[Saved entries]
________________________________________

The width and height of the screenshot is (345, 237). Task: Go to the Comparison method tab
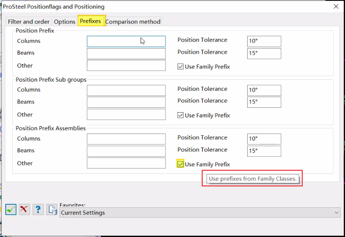[133, 21]
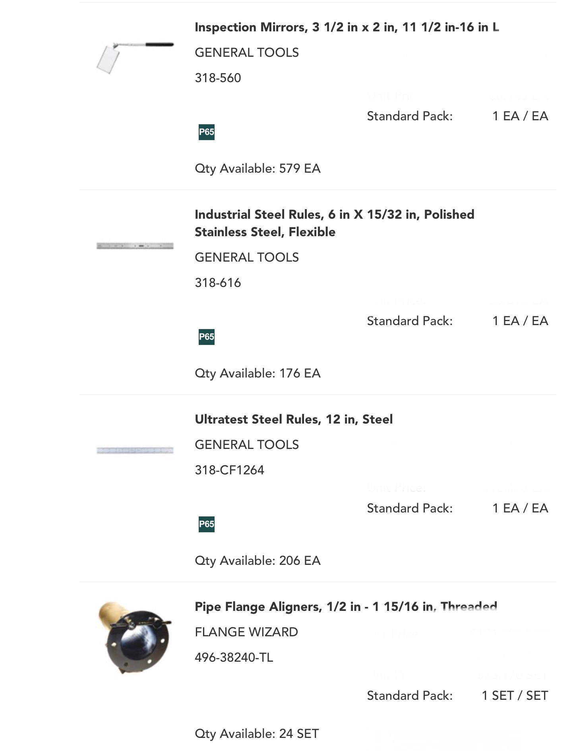This screenshot has width=575, height=751.
Task: Click part number 496-38240-TL
Action: tap(234, 657)
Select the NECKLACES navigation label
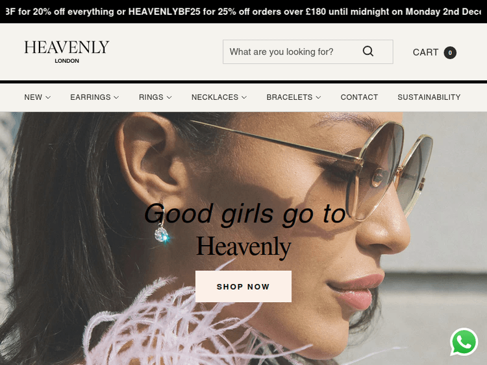The width and height of the screenshot is (487, 365). point(215,97)
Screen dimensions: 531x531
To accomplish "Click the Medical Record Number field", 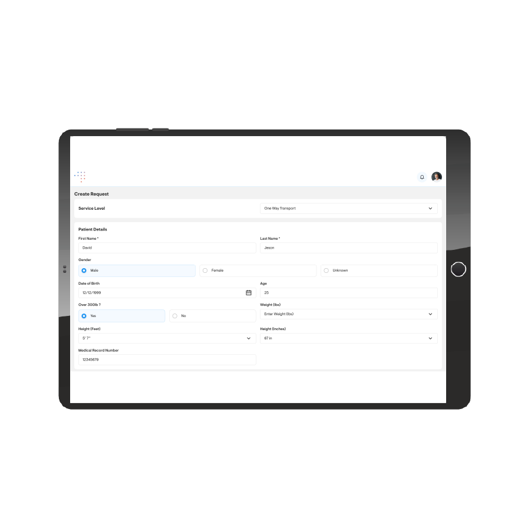I will pos(167,360).
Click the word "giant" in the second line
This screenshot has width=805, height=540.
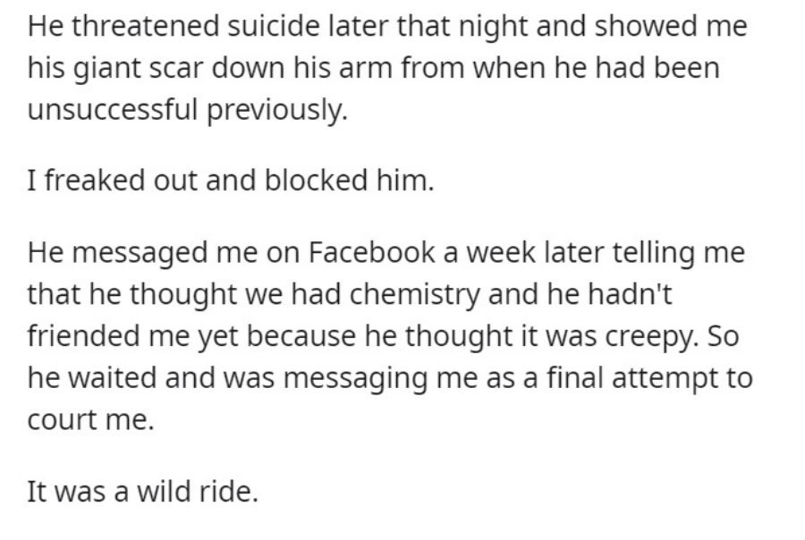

________________________________________

Repeat only what runs from the first line of the records above to the line with "Screen dimensions: 531x531", both included, word for word, minus the pictures.

The width and height of the screenshot is (345, 237). Task: Go to the Comparison method tab
[133, 21]
This screenshot has width=575, height=751.
Task: Click part number 496-38240-TL
Action: tap(234, 657)
Select the NECKLACES navigation label
The width and height of the screenshot is (487, 365). point(215,97)
Screen dimensions: 531x531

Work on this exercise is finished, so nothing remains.